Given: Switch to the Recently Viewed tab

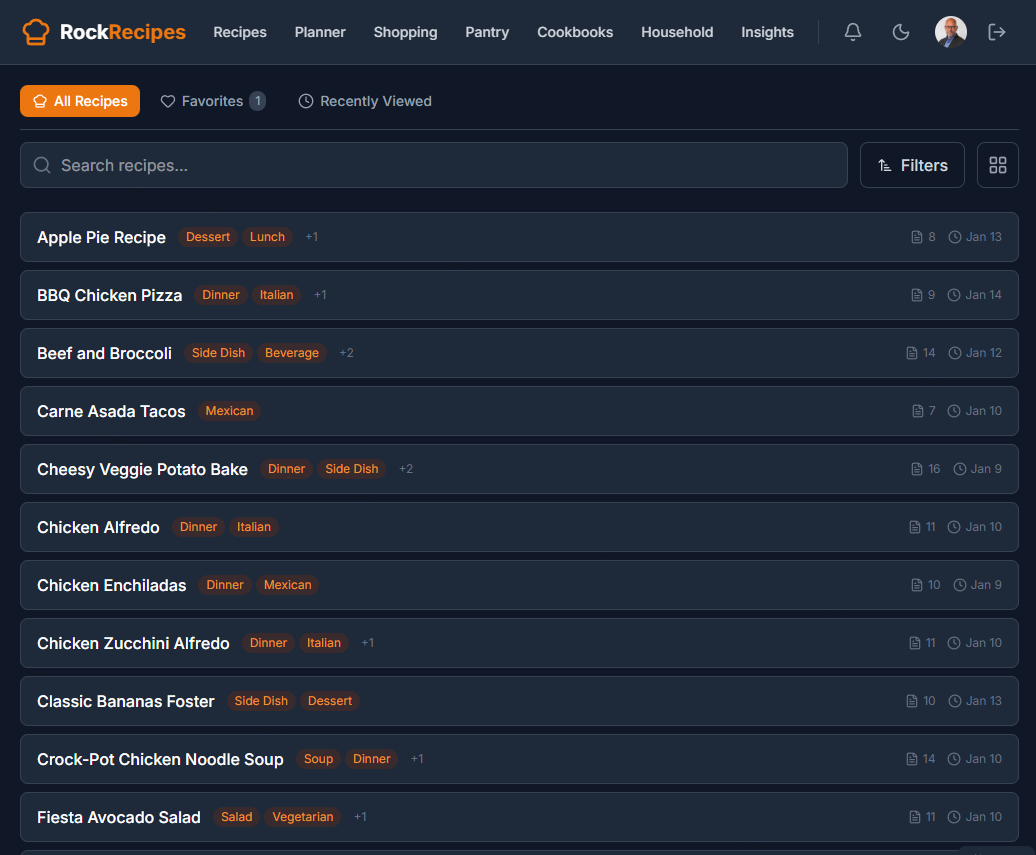Looking at the screenshot, I should point(365,101).
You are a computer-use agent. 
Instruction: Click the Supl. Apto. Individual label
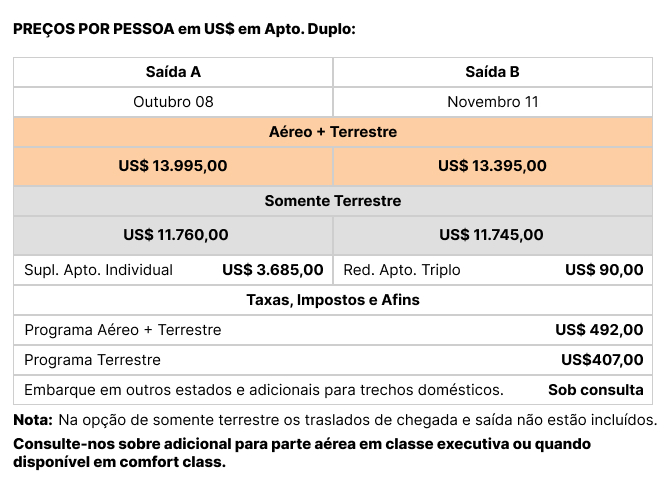pos(99,270)
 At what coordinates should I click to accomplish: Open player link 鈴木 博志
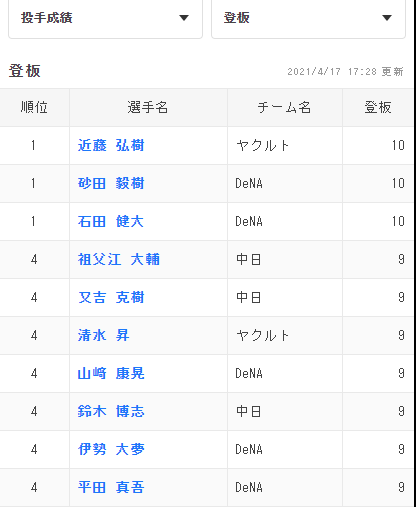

+ + + +

# REQUIREMENT:
Line by line, return the listing above exactly, leaving out its pictures.

# ANSWER TO THE PROBLEM:
Given: Switch to the Recently Viewed tab

Looking at the screenshot, I should point(365,101).
You are a computer-use agent. 
Instruction: Click the Supl. Apto. Individual label
pos(99,270)
 At what coordinates should I click to accomplish: Open player link 鈴木 博志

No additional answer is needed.